Chinese stainless steel production could increase by as much as 15% or more this year, Natixis Commodity Markets said in its third-quarter metals review Thursday.
Such a rise would potentially create a similar increase in demand for nickel and would offset an emerging surplus, it added.
NCM believes that rising production of stainless steel in China helps to explain declining LME nickel stockpiles earlier in the year and that rising demand for nickel could see a tighter market than previously forecast.
“As such, we have adjusted our forecast for this year’s market balance, projecting a 16,000 tonne deficit, ie a significantly smaller surplus during the second half of the year than we had initially been expecting. For 2012, the corresponding surplus is similarly diminished,” NCM said.

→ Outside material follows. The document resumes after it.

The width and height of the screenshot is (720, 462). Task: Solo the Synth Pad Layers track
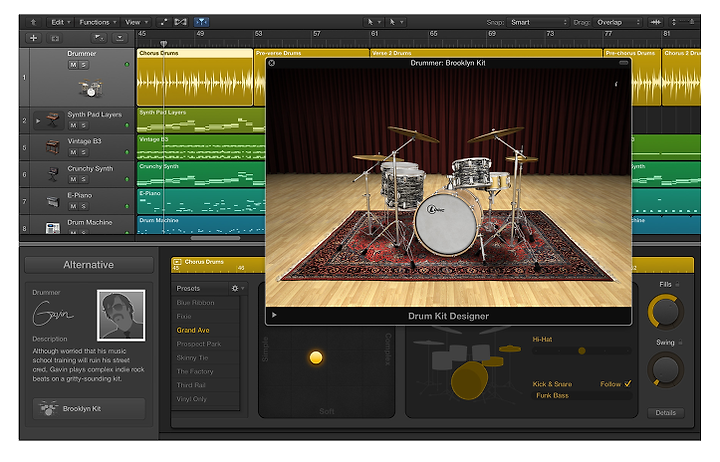(84, 125)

NCM also believes that the production of higher-quality nickel pig iron is likely to become a competitor to primary nickel production. Chinese producers have started to source higher-quality nickel ores to produce better quality NPI that can be used in a wider application of stainless steels, the report noted.
“This is nothing short of a revolution in the global nickel industry. From importing cheap nickel ores as an input to relatively low-quality stainless steel, Chinese producers are moving towards using more advanced furnaces to process higher-quality ores and produce high-grade stainless steel,” NCM said.
As a result of the better demand forecast, NCM has raised its base price forecast for nickel over 2011 and 2012. However, the report did suggest that if manufacturing in China weakens significantly, this would likely see a larger surplus develop and prices soften. “For 2011, we see an average nickel price of $25,300/mt, followed by an increase to an average price of $26,500/mt in 2012,” NCM stated.
Three-months nickel closed London Metal Exchange floor trade at $24,550/mt Thursday.